=== Supplied passage ===
# Painting Over New Apt - Need Advice



## stilllogicz (Apr 9, 2011)

So I'll be moving into my new apartment (750 sq ft) within a month and I've been trying to figure out exactly how I want to paint it.

So far this is what I've decided on: I want every room to have a different color including the hallways. I'm looking more into spring tones which are really light (nothing too dark but would consider mid range tones as well) in order to achieve a nice light, airy, feel good atmosphere.

Here's some more info about the apartment. The living room, dining room and kitchen has a really light colored wooden floor similar to this in color 










It's an open floor kitchen which connects to the dining room and then to the living room. The bedroom has carpet in it and the bathroom floor is tiled.

Now for the colors I was contemplating on using. I want the living room to have a nice light sunset orange color. 










I was thinking of using a light green for the kitchen and dining area.
=== Dataset ===
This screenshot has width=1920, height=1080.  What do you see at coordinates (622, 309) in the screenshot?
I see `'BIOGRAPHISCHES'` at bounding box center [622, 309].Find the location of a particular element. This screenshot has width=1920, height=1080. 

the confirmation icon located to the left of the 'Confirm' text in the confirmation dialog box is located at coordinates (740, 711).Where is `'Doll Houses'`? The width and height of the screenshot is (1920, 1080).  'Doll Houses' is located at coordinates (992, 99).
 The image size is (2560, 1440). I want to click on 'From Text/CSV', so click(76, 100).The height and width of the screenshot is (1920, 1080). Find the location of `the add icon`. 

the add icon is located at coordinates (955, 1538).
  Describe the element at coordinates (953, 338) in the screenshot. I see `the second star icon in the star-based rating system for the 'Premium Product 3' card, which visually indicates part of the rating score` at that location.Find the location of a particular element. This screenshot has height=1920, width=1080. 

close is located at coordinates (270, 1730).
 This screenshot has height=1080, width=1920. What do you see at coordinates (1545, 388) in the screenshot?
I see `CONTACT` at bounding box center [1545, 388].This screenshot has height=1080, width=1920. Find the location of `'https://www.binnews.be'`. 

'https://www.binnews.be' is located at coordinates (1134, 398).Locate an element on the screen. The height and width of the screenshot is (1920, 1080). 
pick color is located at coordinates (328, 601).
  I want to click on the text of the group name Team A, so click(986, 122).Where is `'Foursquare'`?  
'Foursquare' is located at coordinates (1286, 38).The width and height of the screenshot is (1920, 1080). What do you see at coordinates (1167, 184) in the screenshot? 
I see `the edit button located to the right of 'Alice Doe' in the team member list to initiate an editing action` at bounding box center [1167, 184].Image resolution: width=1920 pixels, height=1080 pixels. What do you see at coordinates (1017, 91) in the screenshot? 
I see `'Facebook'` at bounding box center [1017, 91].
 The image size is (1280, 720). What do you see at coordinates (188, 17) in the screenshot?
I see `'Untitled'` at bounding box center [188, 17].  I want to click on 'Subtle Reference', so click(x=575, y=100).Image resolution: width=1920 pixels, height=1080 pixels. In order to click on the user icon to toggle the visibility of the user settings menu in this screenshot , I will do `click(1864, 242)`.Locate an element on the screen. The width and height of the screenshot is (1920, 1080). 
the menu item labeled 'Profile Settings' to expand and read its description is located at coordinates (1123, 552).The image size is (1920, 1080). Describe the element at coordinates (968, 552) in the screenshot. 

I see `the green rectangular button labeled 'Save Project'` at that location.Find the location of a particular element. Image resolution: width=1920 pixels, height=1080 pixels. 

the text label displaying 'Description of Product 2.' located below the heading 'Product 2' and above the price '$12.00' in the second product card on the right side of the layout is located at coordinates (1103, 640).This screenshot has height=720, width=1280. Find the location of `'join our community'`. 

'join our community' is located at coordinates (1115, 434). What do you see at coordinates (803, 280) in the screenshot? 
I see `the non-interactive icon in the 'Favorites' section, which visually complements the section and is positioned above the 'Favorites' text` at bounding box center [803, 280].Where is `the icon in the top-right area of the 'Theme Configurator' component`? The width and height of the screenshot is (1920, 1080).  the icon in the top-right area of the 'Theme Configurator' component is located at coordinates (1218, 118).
===
_Exercise task A_.
Answer these from the apartment-painting post, one line each:
(i) How many square feet is the new apartment?
(ii) What covers the bedroom floor?
(iii) What color is planned for the living room?
_Exercise task B_. List every room or space in the apartment that the apartment-painting post names.

_Task response A_.
(i) 750 square feet
(ii) Carpet
(iii) A light sunset orange

_Task response B_. Living room, dining room, kitchen, hallways, bedroom, bathroom